2010 Census Won’t Recognize Same-Sex Couples, Married or Not

The Long Beach Press-Telegram reports:

"The federal Defense of Marriage Act signed in
1996 by President Bill Clinton does not recognize gay unions sanctioned
by states. Census takers will ask same-sex couples who live together
to define themselves as 'unmarried partners,' as they did in 2000
before some states – currently only Connecticut and Massachusetts –
allowed gay marriage. 'This is all about the numbers. This not about lifestyle or anything else,' says U.S. Census spokeswoman Cynthia Endo.

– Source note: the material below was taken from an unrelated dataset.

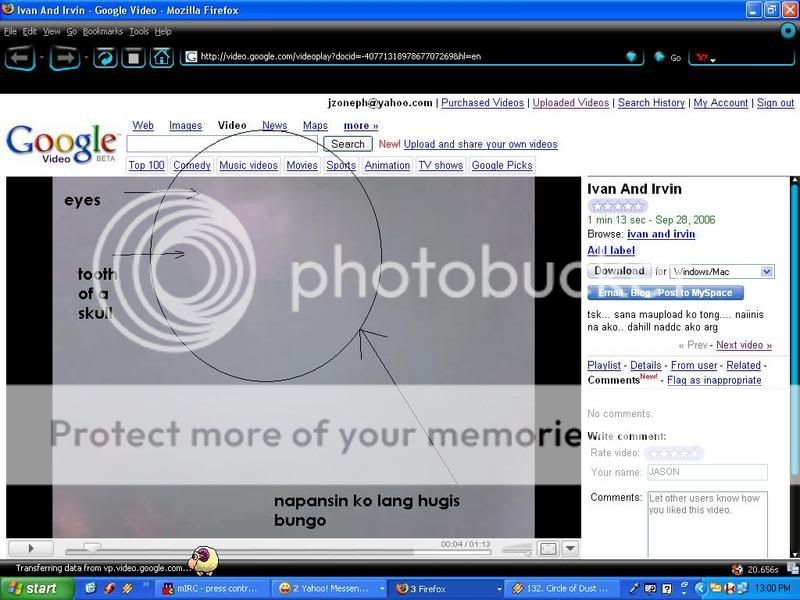Play the video with the play button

omission of gay marriage and sexuality questions on the census bothers
some gays and lesbians, who argue that a proper accounting would give
them the same visibility as minorities, who gain political power when
their numbers increase…If two people of the same sex identify as
husband and husband or wife and wife, the census will retain that
answer, but when results are released those people will be counted as
unmarried partners. 'The census is all about self-identification,' Endo says. 'We don't ask that question on the census at all, but certain
information can be gleaned from that if two people are living … in
the house.' Same-sex couples with children will not be categorized as 'families' on the census. Children will be counted as belonging to
single parents, those 'unmarried partners.'"


I mean, why count the gay people? It might provide a basis for giving us some rights.


  1. Jon, Washington, DC says

    This is old news. The Washington Post reported this on July 17, 2008. (“Census Won’t Count Gay Marriages” by Christopher Lee, A19).

  2. JJ says

    There are still too many people who would not admit to being gay, so the numbers would not be accurate anyway.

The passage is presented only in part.